As far as I can tell, AI trained heavily on all the first year CS undergrads' C projects. I’m not impressed with the C code that AI writes, and that’s good for me. I don’t want to be using AI for my personal projects. My personal projects are where I learn new concepts and try new things. I’m not doing personal projects with the goal of having a final product. It’s one of the reasons so many projects on my GitHub are archived, and why so many of my personal projects never even make it onto my GitHub. I learned the thing I wanted to learn, and I moved on.

The Preliminary Roadmap

So what projects do I have planned? Here’s a list:

  1. A program that generates C code, so I can have generic data structures without using void*.
  • As an aside, I very nearly chose zig for this challenge because I wanted generic data structures.
  • Repo is already public here, though far from complete at the time of posting.
  1. My own standard library.
  • Obviously, I’m not re-implementing everything from the C standard library, but I want a few typedefs for ints, a few extra functions for working with strings, and maybe my own dynamic array implemntation.
  1. My own screensaver.
  • I’ve had an idea for a screensaver with dots moving around the screen and lines appearing between them. I’m sure I got the idea from some hacking website I saw at some point, but I want to make my own.
  1. Advent of code 2025
  • I hope to get at least half the challenges done this year.
  1. An ESP32-automated morning routine.
  • Curtains opened, coffee machine started, lights brought up slowly, music playing, all before I even get out of bed.
  1. Port my dev environment setup script to C.
  • It’s in python now, why not do it in C?
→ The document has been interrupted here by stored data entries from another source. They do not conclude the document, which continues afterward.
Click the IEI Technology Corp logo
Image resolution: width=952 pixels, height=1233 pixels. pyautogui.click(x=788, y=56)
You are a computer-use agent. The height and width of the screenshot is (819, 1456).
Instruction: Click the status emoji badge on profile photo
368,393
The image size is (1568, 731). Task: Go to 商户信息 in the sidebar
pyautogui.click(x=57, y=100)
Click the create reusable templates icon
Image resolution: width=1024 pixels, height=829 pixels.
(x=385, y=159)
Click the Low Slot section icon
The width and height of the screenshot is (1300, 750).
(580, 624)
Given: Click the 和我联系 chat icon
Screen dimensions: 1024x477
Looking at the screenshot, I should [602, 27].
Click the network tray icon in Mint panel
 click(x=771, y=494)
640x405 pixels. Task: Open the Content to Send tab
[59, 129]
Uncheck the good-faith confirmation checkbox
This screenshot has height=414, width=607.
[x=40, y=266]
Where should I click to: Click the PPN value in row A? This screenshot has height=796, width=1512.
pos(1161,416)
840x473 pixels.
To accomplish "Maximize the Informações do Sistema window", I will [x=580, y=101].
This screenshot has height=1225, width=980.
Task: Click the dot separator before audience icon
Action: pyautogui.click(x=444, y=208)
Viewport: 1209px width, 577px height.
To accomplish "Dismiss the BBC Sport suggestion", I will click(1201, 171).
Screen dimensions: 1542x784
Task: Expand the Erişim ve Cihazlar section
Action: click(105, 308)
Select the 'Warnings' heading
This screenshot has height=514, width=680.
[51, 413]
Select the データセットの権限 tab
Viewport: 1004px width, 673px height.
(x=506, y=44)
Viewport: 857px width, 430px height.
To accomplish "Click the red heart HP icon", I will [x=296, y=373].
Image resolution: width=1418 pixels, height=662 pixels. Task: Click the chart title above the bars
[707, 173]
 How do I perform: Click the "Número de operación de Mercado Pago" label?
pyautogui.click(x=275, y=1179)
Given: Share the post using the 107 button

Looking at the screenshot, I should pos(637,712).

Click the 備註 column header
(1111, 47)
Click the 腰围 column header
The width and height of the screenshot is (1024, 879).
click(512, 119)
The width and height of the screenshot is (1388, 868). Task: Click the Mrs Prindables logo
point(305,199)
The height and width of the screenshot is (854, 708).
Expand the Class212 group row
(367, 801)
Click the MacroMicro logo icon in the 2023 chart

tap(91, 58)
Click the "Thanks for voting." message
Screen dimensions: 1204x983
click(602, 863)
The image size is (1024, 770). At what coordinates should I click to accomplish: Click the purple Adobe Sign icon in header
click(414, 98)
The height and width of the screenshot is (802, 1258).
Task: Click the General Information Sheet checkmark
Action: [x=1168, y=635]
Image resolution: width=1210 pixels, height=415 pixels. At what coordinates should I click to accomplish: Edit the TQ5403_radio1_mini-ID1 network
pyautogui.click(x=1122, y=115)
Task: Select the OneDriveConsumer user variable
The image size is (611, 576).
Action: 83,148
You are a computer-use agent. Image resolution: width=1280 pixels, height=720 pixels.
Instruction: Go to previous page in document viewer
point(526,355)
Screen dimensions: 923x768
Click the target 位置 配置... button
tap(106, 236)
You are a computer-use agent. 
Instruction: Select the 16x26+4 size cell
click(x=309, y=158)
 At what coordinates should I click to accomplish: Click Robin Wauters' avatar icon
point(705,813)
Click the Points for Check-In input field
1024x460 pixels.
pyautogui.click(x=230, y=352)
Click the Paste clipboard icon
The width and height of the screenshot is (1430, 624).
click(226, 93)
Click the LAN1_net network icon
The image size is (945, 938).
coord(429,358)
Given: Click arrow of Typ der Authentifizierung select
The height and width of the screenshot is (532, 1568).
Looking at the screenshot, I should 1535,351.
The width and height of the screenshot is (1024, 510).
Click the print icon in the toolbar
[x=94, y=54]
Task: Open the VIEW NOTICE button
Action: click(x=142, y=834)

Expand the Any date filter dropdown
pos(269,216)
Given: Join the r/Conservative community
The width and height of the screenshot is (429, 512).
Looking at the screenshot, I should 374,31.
And quite frankly, if I get all of that done in a year, it will have been a good year. However, there’s some stretch goals I have in mind.

  1. A full (but small) web app in C (perhaps with some small JS scripts for client-side interactions).
  • We use Java, Ruby, Go, TypeScript, etc. for backend servers, I want to try one in C.
  1. A full (but small) desktop app in C.
  • The king of desktop app development right now seems to be electron, I want to try one in C.

I really hope that I can get to these stretch goals and complete them.
Even more than that, I really hope that I complete these stretch goals in a reasonable amount of time.

If I can do it reasonably efficiently, that would prove a theory that I have: languages like Java and Ruby and frameworks like React and Electron are luxuries, and beyond the initial bump of productivity the frameworks give projects in very early stages, they don’t offer the productivity advantage that they claim.

For reasons that I don’t fully understand yet, there’s this concept in application development that C is the language for the Linux Kernel and nothing else. Real applications are written in interpreted languages. I don’t know where that started or why that started. Perhaps there’s something about C that fundamentally makes it bad for building applications, perhaps there’s not. Either way, I’m going to find out for myself.

Moreover, once I write a web app in C and a desktop app in C, unless the API that I’m building to changes (and I plan to build to fundamental API’s like GLIBC and OpenGL), my projects would be done. They wouldn’t require a dependabot setup.

And to those security-aware folks worried about me putting a web server written in C on the open internet, let’s speak plainly for a moment about the real security concerns there. I doubt anyone malicious is going to be able to afford to take the time to look for binary exploits in my side project when they could just ransomware a big company that they got access to through social engineering, or write a bot to drop a webshell on every internet-exposed sharepoint.

Cybersecurity is, right now, a balancing act between risk prevention, risk mitigation, and risk acceptance, and when compiling with all the security flags to prevent stack smashing and being a small side project with no monetary incentive to hack, I accept the risks I’m creating here for memory exploits.

What I’m Hoping For

I’m hoping that this challenge allows me to work in an environment where performance matters, the abstractions are few, the dependencies are dependable, and the software produced is rock-solid. I hope after a year, I’m a better developer than I am now.